The transcription factor forkhead box protein A2 (FOXA2, also known as hepatocyte nuclear factor 3β or transcription factor 3β), has been found to play pivotal roles in multiple phases of mammalian life, from the early development to the organofaction, and subsequently in homeostasis and metabolism in the adult. In the embryonic development period, FOXA2 is require d for the formation of the primitive node and notochord, and its absence results in embryonic lethality. Moreover, FOXA2 plays an important role not only in lung development, but also in T helper type 2 (Th2)-mediated pulmonary inflammation and goblet cell hyperplasia. In this article, the role of FOXA2 in lung development and Th2-mediated pulmonary inflammation, as well as in goblet cell hyperplasia, is reviewed. FOXA2 deletion in airway epithelium results into Th2-mediated pulmonary inflammation and goblet cell hyperplasia in developing lung. Leukotriene pathway and signal transducers and activators of transcription 6 pathway may mediate this inflammation through recruitment and activation of denditric cell during lung developments. FOXA2 is a potential treatment target for lung diseases with Th2 inflammation and goblet cell hyperplasia, such as asthma and chronic obstructive pulmonary disease.
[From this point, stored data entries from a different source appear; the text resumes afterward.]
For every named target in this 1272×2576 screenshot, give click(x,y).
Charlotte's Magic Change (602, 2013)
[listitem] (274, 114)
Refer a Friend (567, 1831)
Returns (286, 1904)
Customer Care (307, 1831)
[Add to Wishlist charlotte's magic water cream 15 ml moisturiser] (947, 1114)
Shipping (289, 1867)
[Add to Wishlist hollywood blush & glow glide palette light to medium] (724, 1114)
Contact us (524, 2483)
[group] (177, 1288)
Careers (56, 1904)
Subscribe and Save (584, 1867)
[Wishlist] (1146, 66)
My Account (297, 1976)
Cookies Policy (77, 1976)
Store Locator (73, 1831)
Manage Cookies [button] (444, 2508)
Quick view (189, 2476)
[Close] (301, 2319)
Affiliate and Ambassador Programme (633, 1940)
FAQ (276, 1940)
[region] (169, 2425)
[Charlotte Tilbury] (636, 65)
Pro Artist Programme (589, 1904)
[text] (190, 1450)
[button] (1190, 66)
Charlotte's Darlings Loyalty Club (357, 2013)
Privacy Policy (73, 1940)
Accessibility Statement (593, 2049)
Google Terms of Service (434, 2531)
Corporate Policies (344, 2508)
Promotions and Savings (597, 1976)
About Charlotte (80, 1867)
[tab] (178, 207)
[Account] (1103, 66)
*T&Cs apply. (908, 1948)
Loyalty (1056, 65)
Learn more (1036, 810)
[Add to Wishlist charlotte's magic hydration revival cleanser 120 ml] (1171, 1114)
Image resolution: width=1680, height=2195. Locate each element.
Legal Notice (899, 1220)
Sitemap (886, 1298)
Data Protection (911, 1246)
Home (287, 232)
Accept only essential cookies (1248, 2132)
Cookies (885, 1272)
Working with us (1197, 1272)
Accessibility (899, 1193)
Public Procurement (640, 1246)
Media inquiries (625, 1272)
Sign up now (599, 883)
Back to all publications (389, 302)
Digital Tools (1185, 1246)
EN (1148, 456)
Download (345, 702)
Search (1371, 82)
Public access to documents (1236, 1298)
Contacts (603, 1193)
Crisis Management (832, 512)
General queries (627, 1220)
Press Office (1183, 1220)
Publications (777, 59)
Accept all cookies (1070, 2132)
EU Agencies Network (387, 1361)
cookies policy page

Keywords: Forkhead box protein A2, T helper type 2 inflammation, Pulmonary, Development, Goblet cell hyperplasia

Core tip: The transcription factor forkhead box protein A2 (FOXA2) plays pivotal roles in embryonic development and organogenesis. Conditional deletion of FOXA2 in airway epithelial cells during the early stage of lung development will result in abnormal morphology of the lung and T helper type 2-mediated pulmonary inflammation. In addition, FOXA2 regulates the goblet cell differentiation during lung development and in pulmonary diseases such as asthma and chronic obstructive pulmonary disease. FOXA2 may be a new target for the treatment of lung disease.